Acceptable Duplicate Row Count


Acceptable Duplicate Row Count

Hi all,

I have a database with many tables (around 60-70) where around half the number of tables, or slightly more, have a small amount of duplicate rows. (Between 0-3% duplicate rows on average in a table). I know the best case is to have 0% of duplicate rows, however I was wondering, if there is some rule of thumb or industry standard regarding an acceptable amount of duplicate rows in a table.

Would 2% duplicate rows be considered a big problem or would this be somewhat acceptable in most cases in the industry.

Thanks all.
Junior Contributor

Re: Acceptable Duplicate Row Count

I would consider any duplicate row (outside of the staging area) to be non-acceptable.

Not only because it contradicts the Relational Model (no PK), but also because it might screw your queries/results.
How to join to a table without uniqueness?

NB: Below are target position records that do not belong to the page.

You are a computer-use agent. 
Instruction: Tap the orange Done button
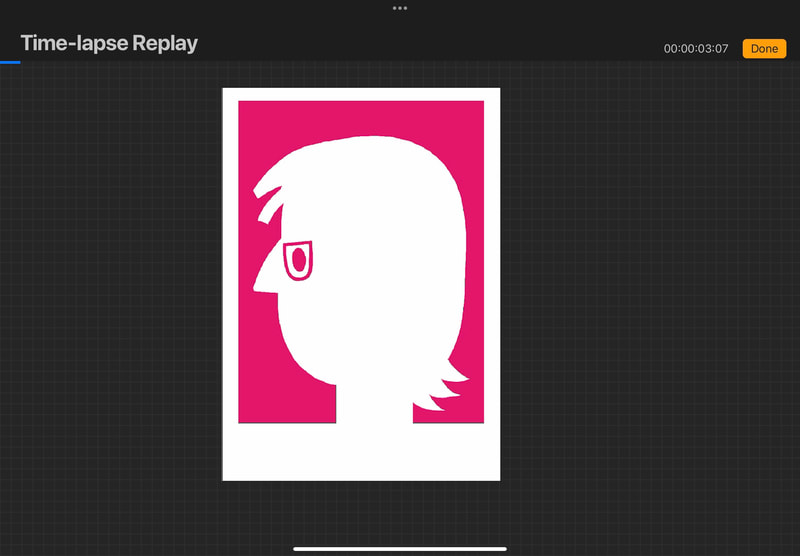point(764,49)
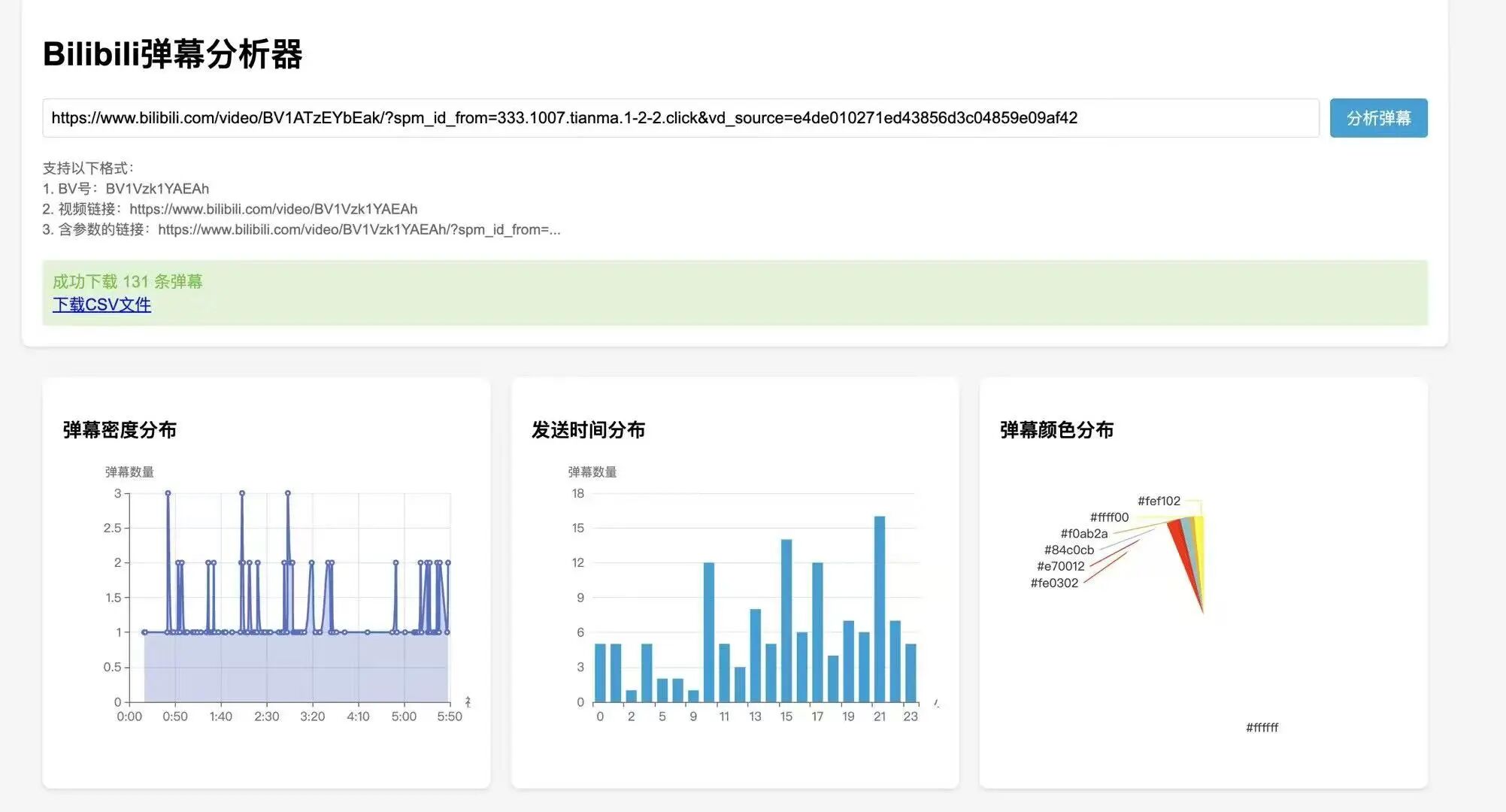Image resolution: width=1506 pixels, height=812 pixels.
Task: Select the #84c0cb legend label
Action: tap(1068, 550)
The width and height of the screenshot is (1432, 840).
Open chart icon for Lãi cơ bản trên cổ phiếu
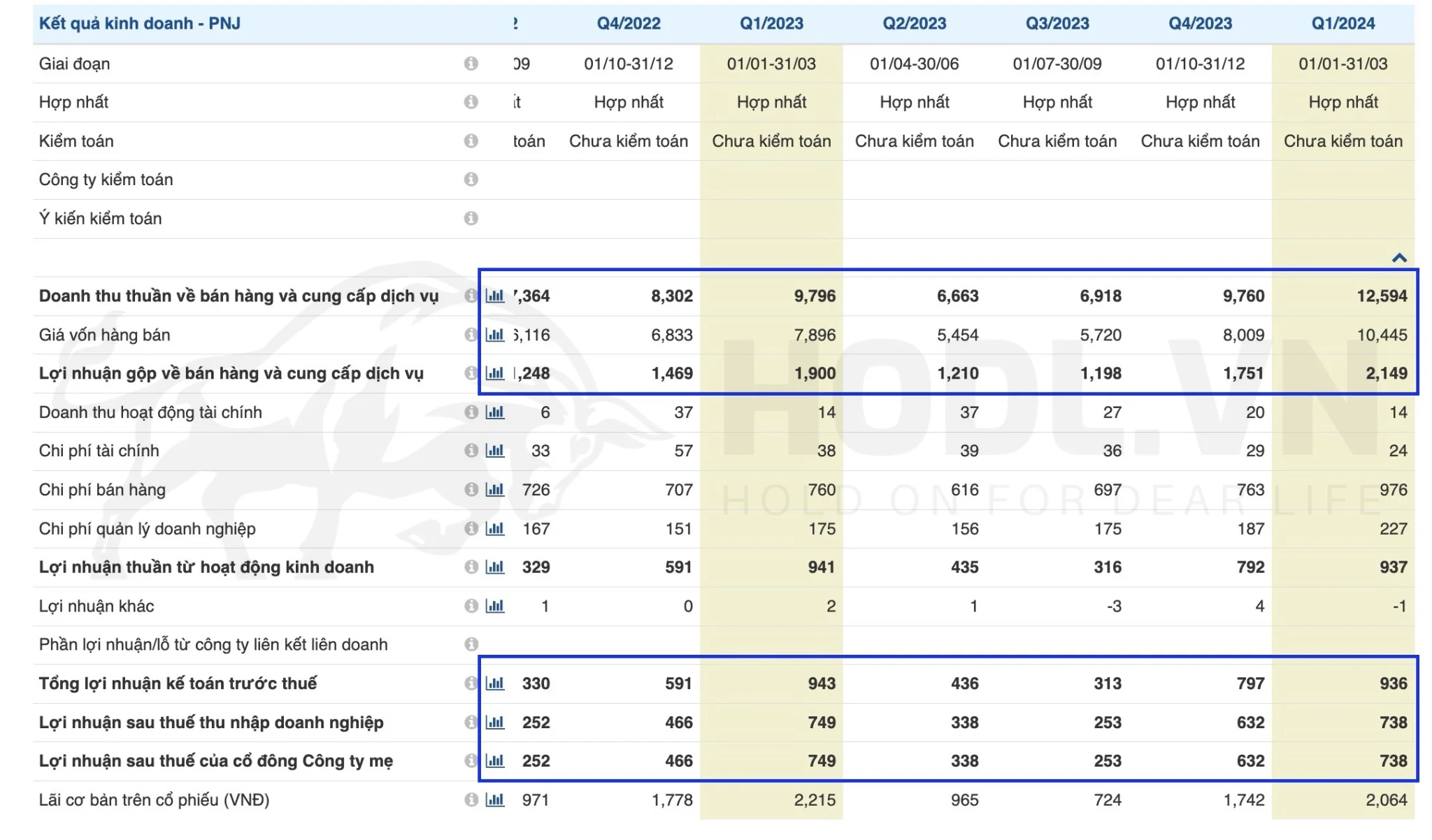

This must be handled during load.

If 2% duplicate rows are in the payroll application i'd like to be one of those duplicates :-)

Teradata Employee

Re: Acceptable Duplicate Row Count

Agree with Dieter, however in some cases (I have seen them in Telco industry) dups are functionally required, the number of acceptable dups in such case depends to the number of hash collision you may have with your PI, If the number of hash collision on your PI is less than 100,
then I would accept a maximum of 100 dups in the multiset table.